The project was well-designed in that Ruopp and Unrath found ways to have artists create in a self-reflective way. The ten-minute video that required a/r/tographers (future teachers) to “revisit, review and research their process over and over again” seemed to be highly effective, according to the teachers’ self-reflection papers. In their later self-reflection, the preservice teachers shared revelations and discoveries about that process and considered how they might incorporate what they have learned into their own teaching. The authors employed a clear overview of what read as a sound research process, and they presented comprehensive analysis of their creative and nonlinear approach to processing the data. It would be helpful to see this research repeated with similar subjects but with a much larger sample size over a period of time, and to read follow-up research on how and whether these preservice teachers later applied what they learned to their approaches in the classroom. The project was very effective in modeling process through embodiment (learning by doing) and encouraging self-learning to the preservice teachers. These are the very same skills and approaches that teachers are encouraged to develop in their own students according to 21st century new arts standards that emphasize reflection and creation.

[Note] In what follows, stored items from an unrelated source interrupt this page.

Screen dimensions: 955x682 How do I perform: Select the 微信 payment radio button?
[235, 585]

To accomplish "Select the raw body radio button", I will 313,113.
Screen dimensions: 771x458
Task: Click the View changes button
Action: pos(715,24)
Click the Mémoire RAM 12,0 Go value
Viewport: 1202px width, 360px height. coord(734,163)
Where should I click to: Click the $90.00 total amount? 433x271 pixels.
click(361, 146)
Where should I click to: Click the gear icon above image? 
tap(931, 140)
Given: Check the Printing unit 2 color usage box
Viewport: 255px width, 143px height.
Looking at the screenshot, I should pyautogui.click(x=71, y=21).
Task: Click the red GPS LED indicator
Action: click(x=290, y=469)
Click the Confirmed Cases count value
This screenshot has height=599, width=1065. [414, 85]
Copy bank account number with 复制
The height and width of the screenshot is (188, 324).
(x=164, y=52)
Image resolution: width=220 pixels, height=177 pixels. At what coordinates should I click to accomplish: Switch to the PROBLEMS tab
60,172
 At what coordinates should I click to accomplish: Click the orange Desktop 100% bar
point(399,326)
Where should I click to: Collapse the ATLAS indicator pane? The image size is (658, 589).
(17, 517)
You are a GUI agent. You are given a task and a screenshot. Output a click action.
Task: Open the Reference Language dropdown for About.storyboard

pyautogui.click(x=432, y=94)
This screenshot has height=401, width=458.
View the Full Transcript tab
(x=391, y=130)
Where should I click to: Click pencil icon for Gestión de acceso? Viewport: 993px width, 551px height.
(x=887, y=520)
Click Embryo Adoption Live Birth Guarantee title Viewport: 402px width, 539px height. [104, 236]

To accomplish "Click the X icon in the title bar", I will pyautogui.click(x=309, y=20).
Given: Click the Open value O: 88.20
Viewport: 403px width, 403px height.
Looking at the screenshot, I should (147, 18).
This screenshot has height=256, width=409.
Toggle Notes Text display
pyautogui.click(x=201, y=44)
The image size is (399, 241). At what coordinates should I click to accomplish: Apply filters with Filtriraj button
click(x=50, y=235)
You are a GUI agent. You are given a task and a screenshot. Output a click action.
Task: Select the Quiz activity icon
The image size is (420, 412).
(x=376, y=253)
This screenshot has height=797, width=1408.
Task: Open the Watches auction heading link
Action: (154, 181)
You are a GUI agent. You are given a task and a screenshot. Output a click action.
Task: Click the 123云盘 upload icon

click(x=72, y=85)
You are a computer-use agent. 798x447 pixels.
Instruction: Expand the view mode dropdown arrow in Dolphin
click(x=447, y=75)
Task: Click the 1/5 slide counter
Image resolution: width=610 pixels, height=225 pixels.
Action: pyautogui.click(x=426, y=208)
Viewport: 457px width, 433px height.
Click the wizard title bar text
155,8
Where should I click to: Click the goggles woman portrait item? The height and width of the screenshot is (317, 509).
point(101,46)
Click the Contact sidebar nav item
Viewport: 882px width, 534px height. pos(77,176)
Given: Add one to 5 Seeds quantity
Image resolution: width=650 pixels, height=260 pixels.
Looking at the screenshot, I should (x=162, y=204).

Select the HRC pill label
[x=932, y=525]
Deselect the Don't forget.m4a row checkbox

It was encouraging to read about the authors’ philosophy that creativity is a critical part of art instruction, and it is easy to see how explicit instruction in the creative process itself has been overlooked over time—because it is problematic at worst and challenging at best. Creativity is nonlinear and rhizomatic, drawing from many sources, many of which are not always consciously known by the artist. According to the authors, creativity requires the artist to feel comfortable moving into the unknown and to value a feeling focus rather than an intellectual focus in the process—a focus that could at times bump up against a more traditional, straightforward quantitative approach. The project idea itself was particularly exciting to me, in that I have observed from my own role as a public school music teacher that public school teachers who have been trained in traditional teaching methods struggle with the new arts standards, in which they are asked to teach “creativity” but were never explicitly taught to be creative themselves—nor were they taught to reflect upon and discover their own creative process. Further, I have witnessed that teachers do not always view themselves as active artists, nor do they engage actively and professionally in the art that they are teaching, having been taught in an instructivist approach that emphasized repetition of taught skills and a pre-established body of knowledge and technique, rather than venturing into a more open-ended creative and ultimately more innovative path. Encouraging teacher/artists to be more reflective and analytical of their own work would seem to be an effective way to train them to be able to articulate their process, and then teach it. Creativity in learning and learning with creativity is very much at the center of my research interests, and I was truly excited to read this work.